Stefanie Åkesson

Personal information
- Nickname: Lillis
- Born: Stefanie Åkesson April 21, 1964 (age 62) Falun, Sweden.
- Occupation(s): Skateboarder, sales person, designer
- Years active: 1981–present
- Spouse(s): Anu Paananen 1985–2001 Angela Lamadrid 2001–2025
- Children: Mia Åkesson, Bastian Åkesson
- Website: stefanieakesson.com

Sport
- Country: Sweden
- Sport: Skateboarding
- Event: Freestyle
- Turned pro: 1987

= Stefanie Åkesson =

Swedish professional skateboarder (born 1964)

Stefanie Åkesson is a Swedish freestyle skateboarder. She is the founder of the International Network for Flatland freestyle Skateboarding (INFFS) and of Reverse Freestyle Skateboards, as well as the co-founder of the World Freestyle Skateboard Association (WFSA).
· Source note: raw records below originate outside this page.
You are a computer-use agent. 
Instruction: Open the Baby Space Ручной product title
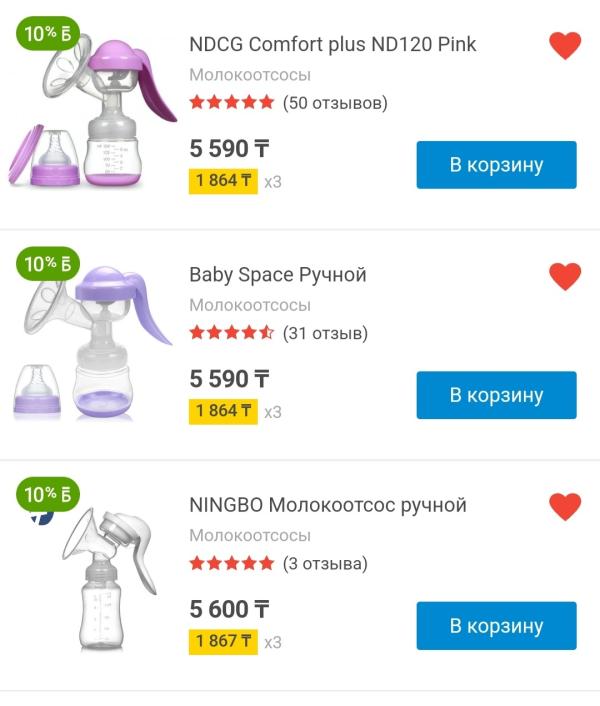(x=278, y=275)
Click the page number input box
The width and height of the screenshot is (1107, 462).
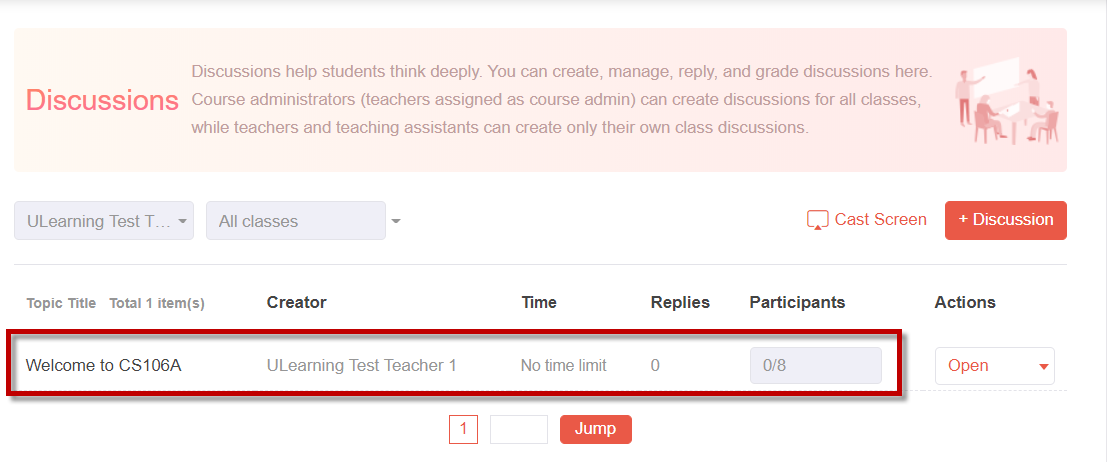[519, 429]
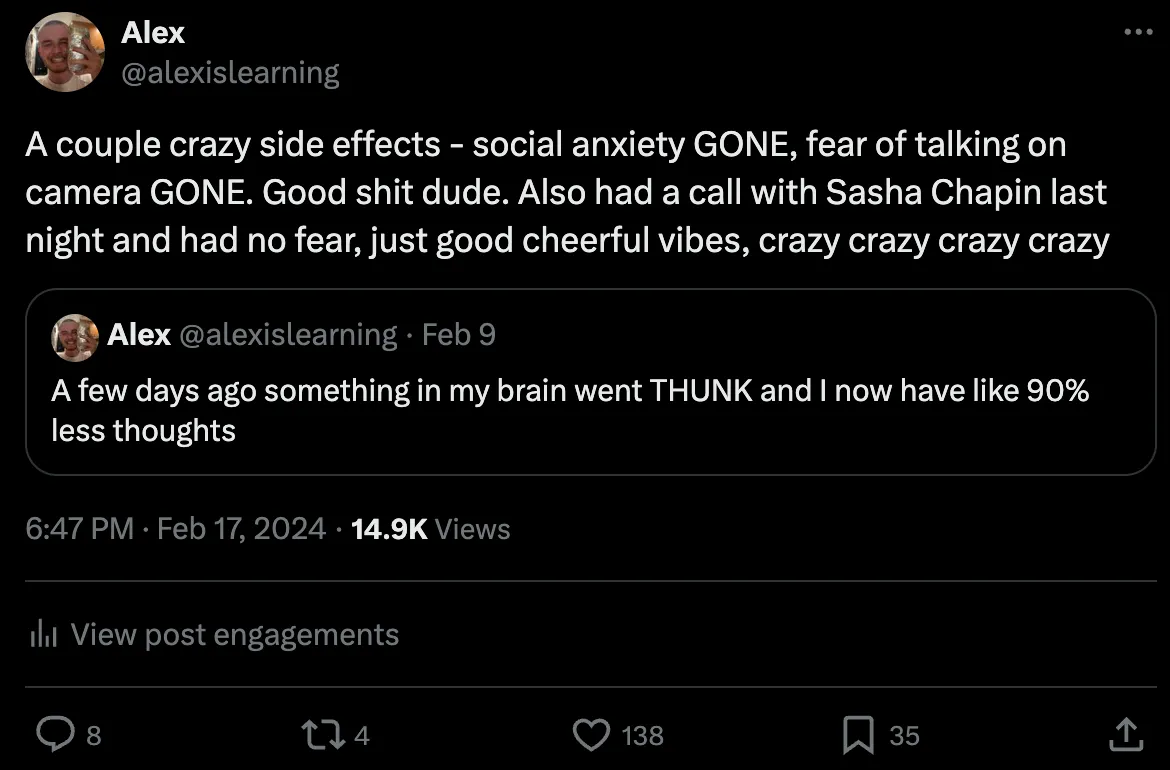The width and height of the screenshot is (1170, 770).
Task: Click the 14.9K Views count
Action: tap(431, 529)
Åkesson started to skateboard in 1978 and won her first Swedish Skateboard Championships in 1983. Won her first European Championships in 1987, the World Championships in 2000 (tie with Kevin Harris), and the European Championships once again in 2005. In 2011 she won the World Championships again.

Stefanie enters contests, does demos, shows and clinics all over the world. She was part of the theater group Skokloster Teatersällskap as a lead actor and work part-time as a sales person for Stadium .

She has her own pro signature model from Moonshine Skateboards .

==Contest highlights==
- 1st World Championships 2011, Malmö, Sweden
- 1st World Championships 2000, San Francisco, USA (tie)
- 2nd World Championships 2007, Vancouver, Canada
- 2nd World Championships 2006, England
- 2nd World Championships 2005, São Paulo, Brazil
- 2nd World Championships 2003, Germany
- 2nd World Championships 2001, USA
- 2nd World Round Up 2023, Vancouver, Canada
- 2nd U2R 2023, France
- 2nd NASS 2009, South and West Showground, England
- 2nd U2R 2023, Saint Yan, France
- 2nd Grand Prix Trocadero 2008, Paris, France
- 2nd Spon On Summer Classic 2008, Glendale, USA
- 2nd Venice Beach Contest & Jam 2010, Venice Beach, USA
- 2nd UK Round Up 2015, England
- 3rd World Championships 2018, Tokyo, Japan
- 3rd World Championships 2017, Stockholm, Sweden
- 3rd World Championships 2008, Brazil
- 3rd European Championships 2021, Brandenburg, Germany (world open contest, Lillis second best European)
- 3rd Japan Freestyle Skateboard Contest 2022, Chiba, Japan
- 1st Spot On Summer Classic II 2009, Glendale, California
- 1st Reverse Freestyle Open 2003, Sweden
- 1st European Championships 2005, England
- 1st European Championships 1987, Sweden
- 3rd European Championships 2021, Brandenburg, Germany
- 1st SKF Euro Cup 2990, Sweden
- 1st Chit Challenge, New Jersey 2001
- 1st LA Barrio Games, Los Angeles 2001
- 1st Swedish Championships 15 times (or more, Stefanie doesn’t remember how many.)
- 1st Swedish Cup, several times
- 3rd All Japan Freestyle Skateboard Contest 2012, Tokyo, Japan
- 3rd Paderborn World Cup 2009, Paderborn, Germany
- 4th All Japan Freestyle Skateboard Contest 2022, Tokyo, Japan
- 4th All Japan Freestyle Skateboard Contest 2023, Osaka, Japan
- 4th Stockholm Freestyle 2016, Stockholm Sweden
- 4th World Round Up 2012, Vancouver, Canada
- 5th World Round Up 2015, Vancouver, Canada
- 6th World Round Up 2017, Vancouver, Canada
- 6th World Round Up 2016, Vancouver, Canada
- 6th World Round Up 2013, Vancouver, Canada

Guinness World Record 2008: Most Dogwalks in 1 minute.

Guinness World Record 2006: Longest one wheelie on flat, 39 meters.
Update!:
Guinness World Record 2007: Longest one wheelie on flat, 68 meters and 54 centimeters.

==Sponsors==
- Moonshine Skateboards
- Seismic Skate Systems

==Early life==
Stefanie Åkesson was born April 21, 1964, in Falun, Sweden to Britt-Inger and Kjell Åkesson. She was assigned male at birth, was given the name Stefan and struggled with gender dysphoria throughout life, and finally in 2023 started a medical transition.

She was raised in Falun and in 1992 moved to Idealbyn Skokloster. She has a younger brother, Peter, that lives in Thailand and work as a horseback riding instructor. Stefanie has two kids and joke "they are older than me now".